其中 $α_{k}$ 为沿搜索方向上的步长， $d_{k}$ 为搜索方向。

随着共轭梯度法的发展，产生了一系列的求解 $d_{k}$ 和 $α_{k}$ 的方法 [1] [2] [3] [4] [5] ，例如标准的Wolfe线搜索：

$\begin{array}{l} F (x_{k + 1}) - F (x_{k}) \leq c_{1} α_{k} g_{k}^{T} d_{k} \\ g_{k + 1}^{T} d_{k} \geq c_{2} g_{k}^{T} d_{k} \end{array}$

其中 $0 < c_{1} < c_{2} < 1$ 为任意常数， $g_{k} : = \nabla F (x_{k})$ 。

我们利用Yuan和Lu [6] 给出的一种新的线搜索：

$- g {(x_{k} + α_{k} d_{k})}^{T} d_{k} \geq σ α_{k} ‖ g (x_{k} + α_{k} d_{k}) ‖ {‖ d_{k} ‖}^{2}$ (3)

其中 $α_{k} = \max {s, ρ s, ρ^{2} s, \dots}$ ， $σ, s > 0$ ， $ρ \in (0, 1)$ 。

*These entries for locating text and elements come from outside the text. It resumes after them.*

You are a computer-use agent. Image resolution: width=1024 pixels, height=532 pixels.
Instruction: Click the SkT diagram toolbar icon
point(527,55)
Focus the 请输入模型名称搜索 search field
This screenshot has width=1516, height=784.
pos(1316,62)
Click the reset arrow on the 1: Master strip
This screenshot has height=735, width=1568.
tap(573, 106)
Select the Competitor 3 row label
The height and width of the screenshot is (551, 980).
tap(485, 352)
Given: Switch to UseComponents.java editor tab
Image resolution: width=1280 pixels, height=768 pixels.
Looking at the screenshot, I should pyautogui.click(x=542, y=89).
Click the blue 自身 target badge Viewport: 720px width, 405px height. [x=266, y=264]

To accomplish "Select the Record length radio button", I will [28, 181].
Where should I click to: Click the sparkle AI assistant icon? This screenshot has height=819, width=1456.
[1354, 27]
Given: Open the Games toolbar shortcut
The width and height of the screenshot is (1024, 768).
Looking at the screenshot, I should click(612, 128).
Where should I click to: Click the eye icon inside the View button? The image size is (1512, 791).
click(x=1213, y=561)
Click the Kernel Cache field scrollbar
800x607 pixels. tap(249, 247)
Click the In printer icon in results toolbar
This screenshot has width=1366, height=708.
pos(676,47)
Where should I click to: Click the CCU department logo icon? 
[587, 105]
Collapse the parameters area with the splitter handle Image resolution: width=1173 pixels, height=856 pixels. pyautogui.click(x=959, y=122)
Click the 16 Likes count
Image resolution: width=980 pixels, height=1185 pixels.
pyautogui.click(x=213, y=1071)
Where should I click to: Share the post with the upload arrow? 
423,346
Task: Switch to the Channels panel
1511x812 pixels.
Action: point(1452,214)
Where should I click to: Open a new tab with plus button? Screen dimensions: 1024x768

在一定的假设条件下，得到全局收敛性和超线性收敛。

Zhang [7] 提出了一种三项共轭梯度算法：

$d_{k} = {\begin{cases} - g_{k} + β_{k}^{P R P} d_{k - 1} - v_{k} y_{k} if k \geq 1 \\ - g_{k} if k = 0 \end{cases}$

其中 $g_{k} = g (x_{k})$ ， $β_{k}^{P R P} = \frac{g_{k - 1}^{T} y_{k}}{{‖ g_{k - 1} ‖}^{2}}$ ， $v_{k} = \frac{g_{k}^{T} d_{k - 1}}{{‖ g_{k - 1} ‖}^{2}}$ ， $y_{k} = g_{k} - g_{k - 1}$ 。由 $d_{k}$ 的定义易得：

$d_{k}^{T} g_{k} = - {‖ g_{k} ‖}^{2}$

根据上述算法及线搜索，本文给出一种新的三项共轭梯度算法JG：

$d_{k} = {\begin{cases} - g_{k} + \frac{g_{k}^{T} y_{k}^{*} d_{k - 1} - g_{k}^{T} d_{k - 1} y_{k}^{*}}{μ ‖ d_{k - 1} ‖ ‖ y_{k}^{*} ‖ + v {‖ y_{k}^{*} ‖}^{2} + {‖ g_{k - 1} ‖}^{2} + η ‖ g_{k - 1} ‖ ‖ d_{k - 1} ‖ + r {‖ d_{k - 1} ‖}^{2}} if k \geq 1 \\ - g_{k} if k = 0 \end{cases}$ (4)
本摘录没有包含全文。